Coffee Futures: Technical Focus
A gap left today on the opening in NY was filled during the most active trading-time, with the settlement being very near the day’s high. The close is just at a support uptrend channel on December16 contract with the first level to be observed being 150.70 for tomorrow. A failure on holding it will then make the market likely to test 149.30, 148.45 and more important the 146.20, as the key support. On the upside resistance levels are at 152.90, 153.55, and 155.70. London November16 contract had a nice recovery after breaking Friday’s low and could test a new high. Resistance is at 1932, then 1959, 1979 and 2004 – for the week. Support is at 1889, 1860, 1843, 1836 and 1810.
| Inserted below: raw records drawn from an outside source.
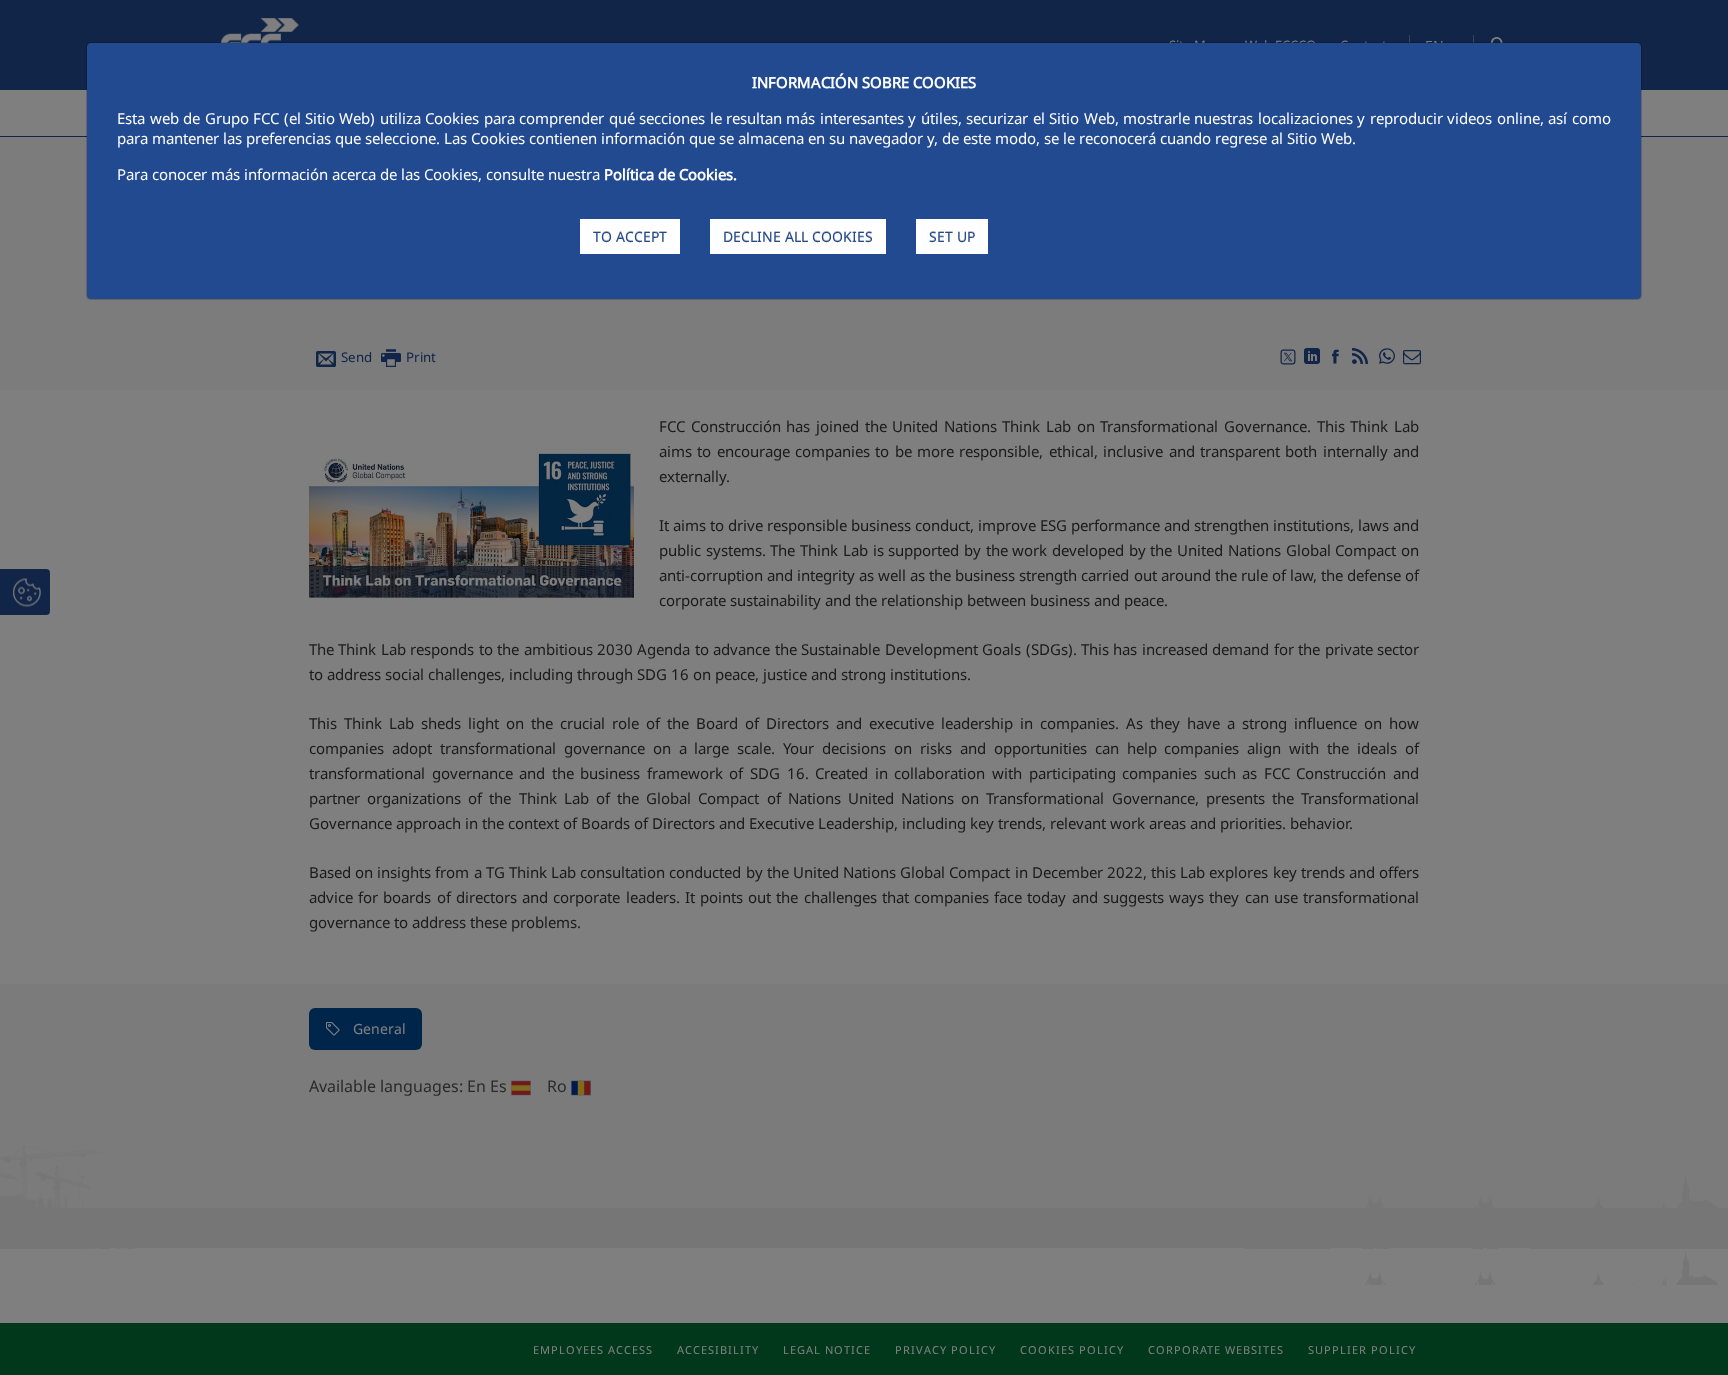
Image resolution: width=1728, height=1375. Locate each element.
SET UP (952, 236)
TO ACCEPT (630, 236)
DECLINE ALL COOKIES (798, 236)
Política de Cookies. (670, 174)
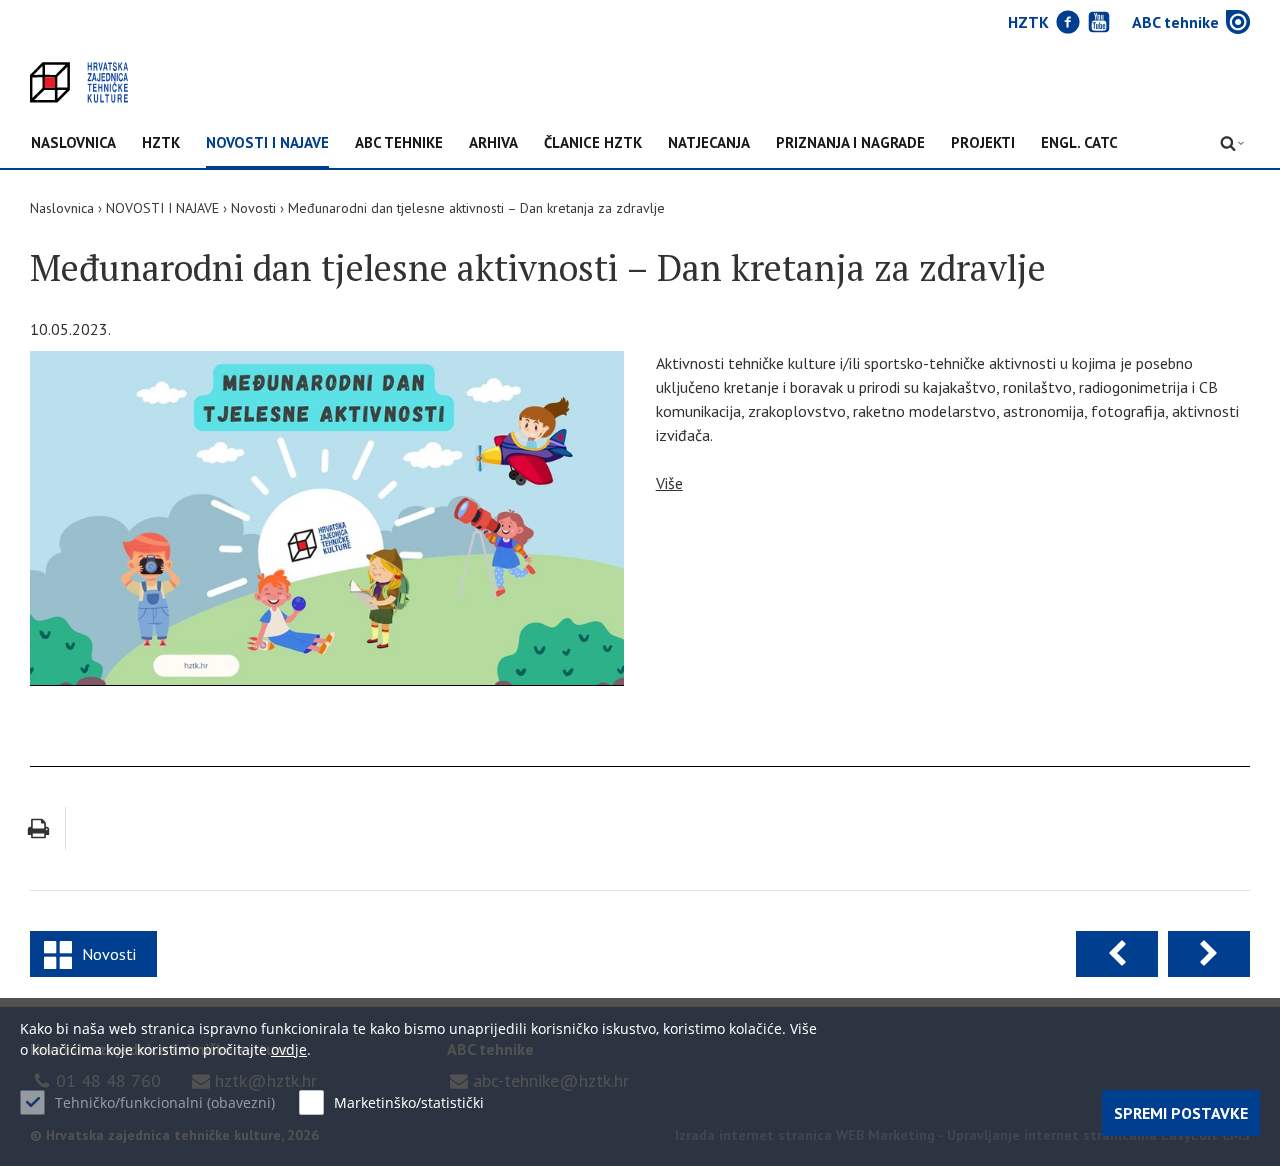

Have a good week and good trades,
In a few words: More of the same on the macro with equities moving according to the words of central bank officials. Bulls that have bought equities every time there was a big sell off so far have made money as investors rely on more stimulus if things turn out bad enough. Micro influences at least for stocks are not mattering much while for commodities the play is based on the USD dollar performance. Coffee in both NY and London had a good rally with the later likely to make new highs and the former more vulnerable on the fund long position and the proximity of the crop for Central America and Colombia. Currencies of all major arabica producers are favoring the farmers that will take advantage of further rallies to fix their coffee. On the downside the bet is that commercials will be better participants given the size of their position as per the COT.